### Quoted passage
****************

Skip to main content

No project description provided

Project description

K3IM: Keras 3 Image Models

Note: K3IM is under heavy development with many fascinating features on the way. A stable/tested release is expected by the end of 2023. Logo

Installation

pip install k3im --upgrade

Usage

You can set up any backend using following commands:

import os
os.environ['KERAS_BACKEND'] = 'jax' #or 'tensorflow' or 'torch' 

Example 1D Models:

Test 1D Models: Open In Colab

Example 2D Models:

Test 2D Models: Open In Colab

Example 3D/Video Models:

Open In Colab

Class-Attention in Image Transformers (CaiT) :white_check_mark: 1D, :white_check_mark: Image/2D, :white_check_mark: 3D

Compact Convolution Transformer :white_check_mark: 1D, :white_check_mark: Image/2D, :white_check_mark: 3D, :white_check_mark: space-time

CCT proposes compact transformers by using convolutions instead of patching and performing sequence pooling. This allows for CCT to have high accuracy and a low number of parameters.

1D

from k3im.cct_1d import CCT_1DModel
model = CCT_1DModel(
    input_shape=(500, 1),
    num_heads=4,
    projection_dim=154,
    kernel_size=10,
    stride=15,
    padding=5,
    transformer_units=[154],
    stochastic_depth_rate=0.5,
    transformer_layers=1,
    num_classes=4,
    positional_emb=False,
)

2D

from k3im.cct import CCT

model = CCT(
    input_shape=input_shape,
    num_heads=8,
    projection_dim=32,
    kernel_size=3,
    stride=3,
    padding=2,
    transformer_units=[16, 32],
    stochastic_depth_rate=0.6,
    transformer_layers=2,
    num_classes=10,
    positional_emb=False,
)

3D

from k3im.cct_3d import CCT3DModel
model = CCT3DModel(input_shape=(28, 28, 28, 1),
    num_heads=4,
    projection_dim=64,
    kernel_size=4,
    stride=4,
    padding=2,
    transformer_units=[16, 64],
    stochastic_depth_rate=0.6,
    transformer_layers=2,
    num_classes=10,
    positional_emb=False,)

ConvMixer :white_check_mark: 1D, :white_check_mark: Image/2D, :white_check_mark: 3D, :white_check_mark: space-time

ConvMixer uses recipes from the recent isotrophic architectures like ViT, MLP-Mixer (Tolstikhin et al.), such as using the same depth and resolution across different layers in the network, residual connections, and so on.

****************

### Given task A
In the entries, update the lines starting at the one containing "316x273 pixels. How" and ending at the one containing "click(x=111, y=182)" so that "tree item" reads "folder node", with nothing else altered. Leave the pictures out of your answer.
The entries that follow are unrelated to the K3IM project description above.

(Data extracted from a collection)

****************

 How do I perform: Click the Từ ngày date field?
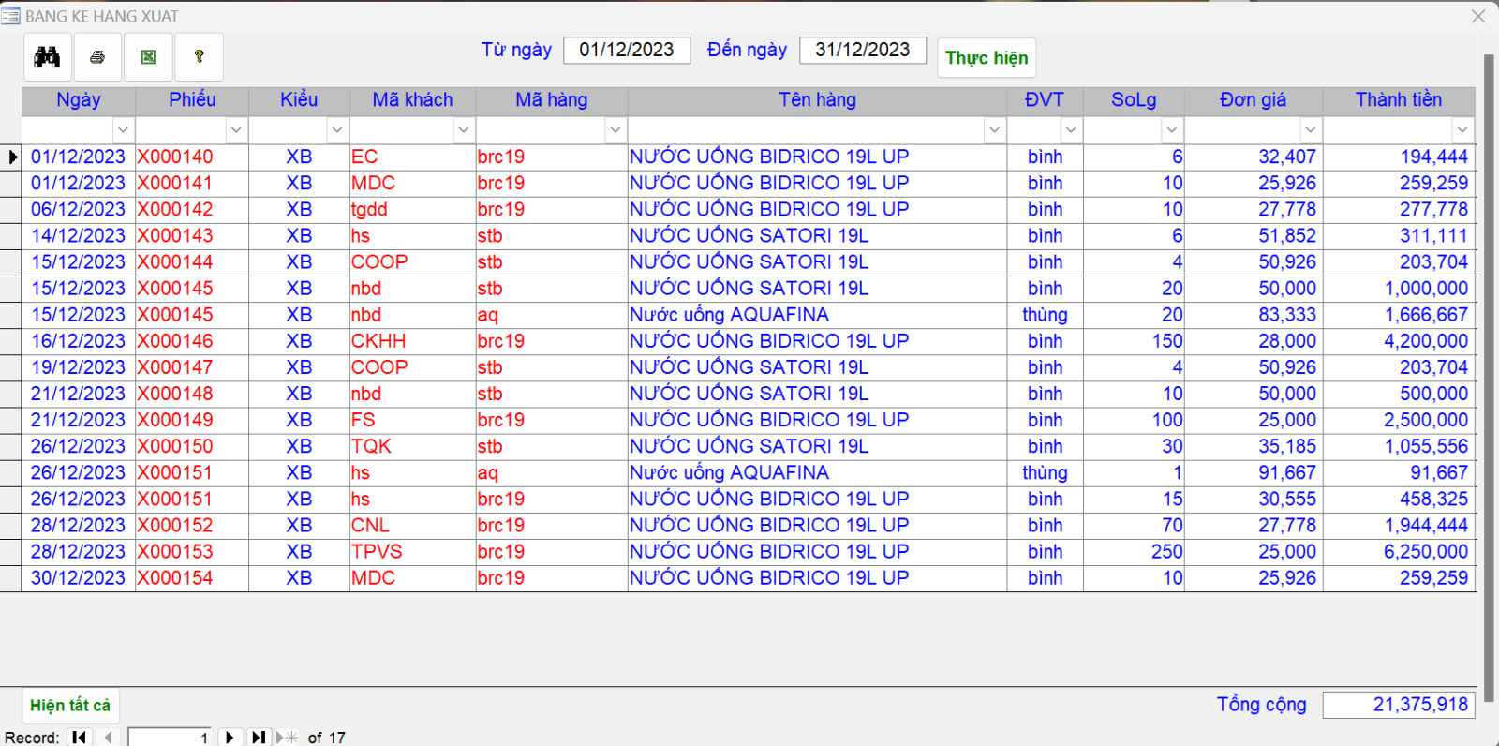[x=626, y=50]
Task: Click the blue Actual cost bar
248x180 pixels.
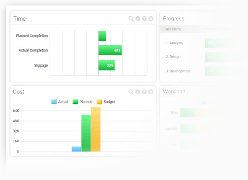Action: 76,149
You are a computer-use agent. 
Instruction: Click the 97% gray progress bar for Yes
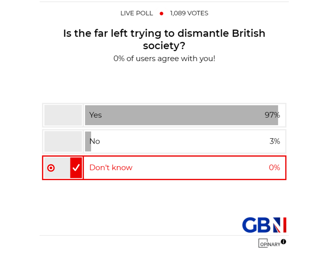click(x=182, y=115)
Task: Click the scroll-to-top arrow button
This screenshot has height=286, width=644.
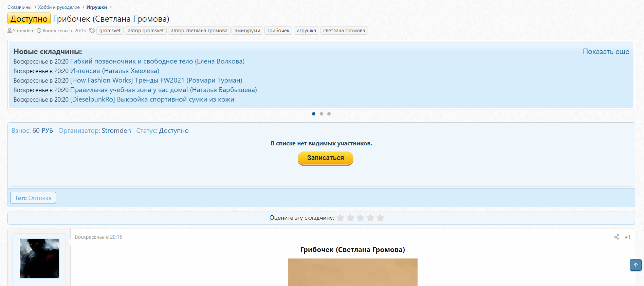Action: pos(636,265)
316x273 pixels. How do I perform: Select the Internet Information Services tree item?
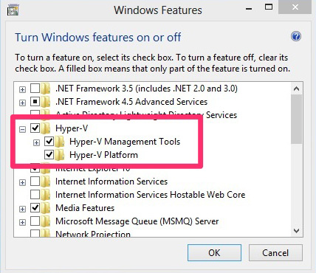click(x=111, y=182)
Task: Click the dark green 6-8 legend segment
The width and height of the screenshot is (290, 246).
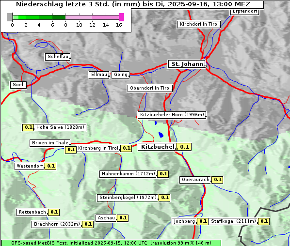Action: [x=59, y=17]
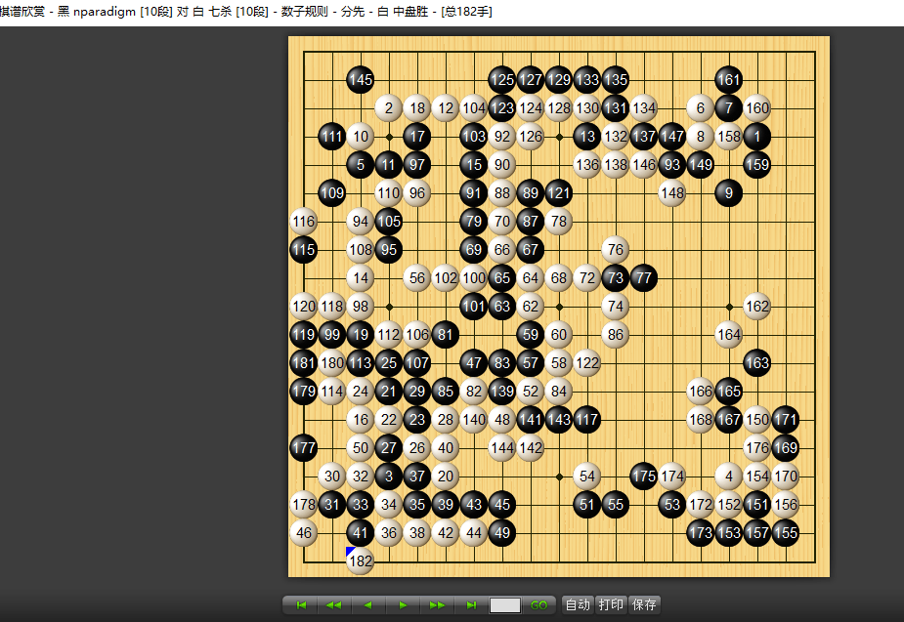The width and height of the screenshot is (904, 622).
Task: Click the fast rewind double-arrow button
Action: coord(334,605)
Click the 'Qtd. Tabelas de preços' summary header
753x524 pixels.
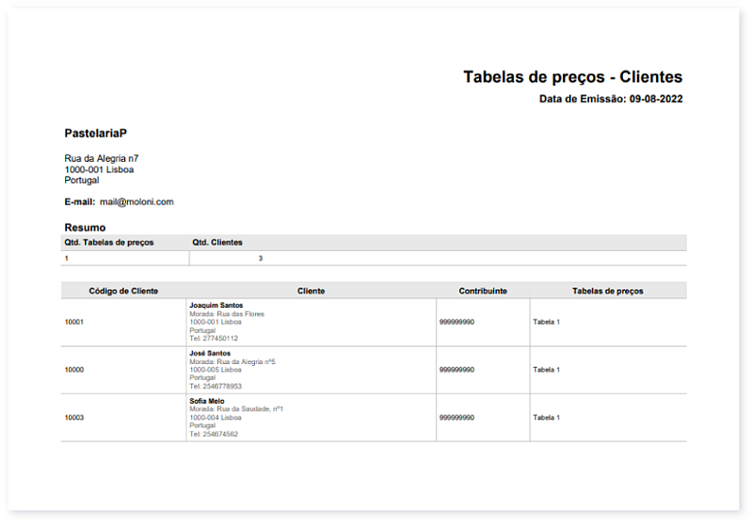108,243
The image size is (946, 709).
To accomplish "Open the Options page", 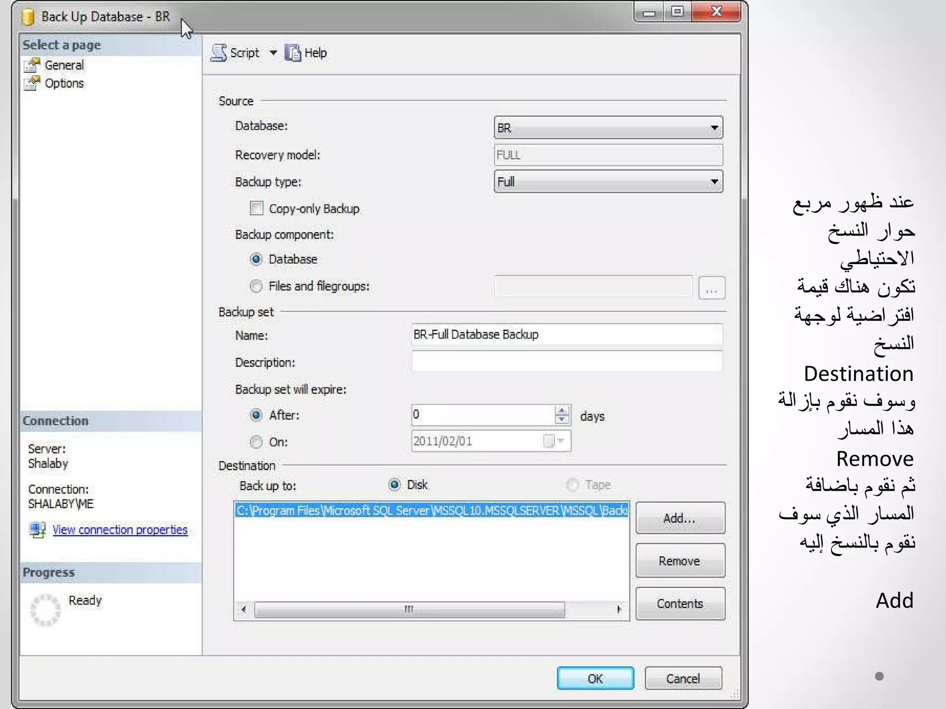I will click(x=64, y=84).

****************

### Given task B
According to the K3IM project description, what does the Compact Convolution Transformer do differently to achieve high accuracy with a low number of parameters?

### Exercise solution A
316x273 pixels. How do I perform: Select the Internet Information Services folder node?
click(x=111, y=182)

### Exercise solution B
It uses convolutions instead of patching and performs sequence pooling. The description states that this gives CCT high accuracy and a low number of parameters.